Residents who leave a long-term care home during the COVID-19 outbreak will be discharged, a spokesperson for the Ontario Ministry of Long-Term Care told HuffPost. Once their home is free from an outbreak, that residents’ re-entry would be expedited due to recent changes to the province’s legislation governing long-term care homes, Macey Aramburo said.

However, if a resident leaves a home that does not have an outbreak, they will be prioritized for readmission, but their room will not be held “because it would be irresponsible to let long-term care capacity sit vacant at a time when it is needed,” Aramburo said.

“At this unprecedented time, it is important that we enable hospitalized seniors who are on the wait list for long-term care to receive that care, both to limit their risk of exposure to COVID-19 and to free up hospital capacity.”

People will only be admitted or readmitted to homes if the facility is not experiencing a COVID-19 outbreak, the person has tested negative and moves in within 24 hours of receiving that test result and the home has a plan to ensure the person can self-isolate for 14 days.

Louise Smith, who asked to be identified by her middle name so her mother cannot be identified or face repercussions, says she was also told that if her mom left her care home for longer than 21 days, they would pack up her belongings and give the room to someone else on the wait list.

The non-profit long-term care home, Heritage Green Nursing Home, has not responded to HuffPost’s request for comment.

She brought her mom to her Hamilton, Ont. home for 21 days, beginning April 24, the day she found out her mom had tested negative. During that time, an administrator from the home informed her that all the residents and staff had tested negative. Smith felt it was safe to bring her mom back. She talks to her every day on the phone and has visited outside the fence, calling to tell her mom, who lives on the second floor, to come to the window.

Her mom is turning 88 in July and lives with Alzheimer’s and dementia. She says having her mom at home wasn’t easy; she fell twice and bruised her face, and until the third and last week she was there, she seemed confused and forgot who her daughter was.

Now Smith is worried that if there’s another outbreak at the home, she’s used up those 21 days, so she would lose her mom’s room if she brought her home again. If the pandemic ends she won’t be able to take her mom out for any reason this year.

“I do feel much better now about that, and I just pray to God it stays that way.”

- Louise Smith

“But even with [no current outbreak], you sit and you’re on pins and needles all the time, because the long-term care home, they only send out an update once a week. So you don’t know what’s happening daily,” she said.

She also worries about the safety of homes still accepting residents from the wait list. Someone coming from a hospital could potentially spread the virus to the care home. Although the government requires new residents in long-term care to isolate for 14 days, family members of residents at long-term care homes have previously told HuffPost it’s difficult to isolate in shared rooms, or when residents who have dementia wander around the home.

Only readmissions from hospitals are allowed right now, a ministry spokesperson told HuffPost.

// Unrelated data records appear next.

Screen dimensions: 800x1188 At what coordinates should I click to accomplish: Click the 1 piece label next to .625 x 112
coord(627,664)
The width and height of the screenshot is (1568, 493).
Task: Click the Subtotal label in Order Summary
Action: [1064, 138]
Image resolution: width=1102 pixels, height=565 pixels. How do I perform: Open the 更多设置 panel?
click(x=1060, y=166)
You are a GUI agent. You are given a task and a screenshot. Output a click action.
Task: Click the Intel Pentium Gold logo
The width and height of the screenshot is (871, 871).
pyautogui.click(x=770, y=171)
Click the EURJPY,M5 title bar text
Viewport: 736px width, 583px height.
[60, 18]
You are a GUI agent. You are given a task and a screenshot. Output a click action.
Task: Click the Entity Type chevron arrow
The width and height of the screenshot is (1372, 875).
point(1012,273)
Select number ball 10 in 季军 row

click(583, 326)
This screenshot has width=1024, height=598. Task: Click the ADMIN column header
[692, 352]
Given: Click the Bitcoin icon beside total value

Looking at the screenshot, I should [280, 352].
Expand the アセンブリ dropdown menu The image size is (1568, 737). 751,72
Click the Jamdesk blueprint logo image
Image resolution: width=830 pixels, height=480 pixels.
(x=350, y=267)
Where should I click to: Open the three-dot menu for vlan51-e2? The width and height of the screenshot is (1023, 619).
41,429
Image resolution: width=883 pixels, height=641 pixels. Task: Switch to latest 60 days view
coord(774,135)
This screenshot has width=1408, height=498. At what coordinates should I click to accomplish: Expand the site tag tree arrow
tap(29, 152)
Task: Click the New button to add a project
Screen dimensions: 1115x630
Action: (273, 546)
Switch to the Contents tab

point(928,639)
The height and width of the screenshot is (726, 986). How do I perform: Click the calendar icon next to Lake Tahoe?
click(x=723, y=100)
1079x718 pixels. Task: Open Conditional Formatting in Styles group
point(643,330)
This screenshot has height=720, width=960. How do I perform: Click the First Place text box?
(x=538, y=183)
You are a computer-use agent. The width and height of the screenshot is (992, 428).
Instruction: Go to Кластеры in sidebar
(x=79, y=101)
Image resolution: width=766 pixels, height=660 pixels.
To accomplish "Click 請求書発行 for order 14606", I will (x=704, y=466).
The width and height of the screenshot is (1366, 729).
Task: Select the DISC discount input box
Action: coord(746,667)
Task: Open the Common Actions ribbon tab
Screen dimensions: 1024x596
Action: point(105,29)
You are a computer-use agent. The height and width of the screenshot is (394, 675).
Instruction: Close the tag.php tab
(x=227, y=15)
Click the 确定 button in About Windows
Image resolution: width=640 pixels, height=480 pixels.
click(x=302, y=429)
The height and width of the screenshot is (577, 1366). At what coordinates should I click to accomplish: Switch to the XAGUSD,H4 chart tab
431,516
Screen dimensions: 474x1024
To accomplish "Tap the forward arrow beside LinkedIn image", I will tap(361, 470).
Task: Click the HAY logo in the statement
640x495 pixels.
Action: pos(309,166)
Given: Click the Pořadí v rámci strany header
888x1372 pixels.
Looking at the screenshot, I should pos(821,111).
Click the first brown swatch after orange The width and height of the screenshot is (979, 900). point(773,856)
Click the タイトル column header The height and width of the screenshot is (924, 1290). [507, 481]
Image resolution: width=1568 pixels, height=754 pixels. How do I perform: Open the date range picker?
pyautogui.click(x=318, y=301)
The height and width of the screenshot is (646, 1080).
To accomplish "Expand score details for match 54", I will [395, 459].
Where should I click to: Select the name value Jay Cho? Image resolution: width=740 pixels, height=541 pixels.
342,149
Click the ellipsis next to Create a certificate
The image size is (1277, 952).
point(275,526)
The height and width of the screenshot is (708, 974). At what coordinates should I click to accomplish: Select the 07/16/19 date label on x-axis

New residents admitted to long-term care can only come from the community, per a ministry directive.

Ultimately Smith says it’s a catch-22: she doesn’t want her mom to be infected or get sick, but she wishes she could see her from closer than being outside the fence.

She’s hoping that the government will implement a plan to allow family visitors so she can sit outside with her mom and chat.

“I go up there three times a week, and I can see that they are all wearing PPE and nobody’s going in and out unless you’re a nurse or a [personal support worker] or a doctor,” she said. “So I do feel much better now about that, and I just pray to God it stays that way.”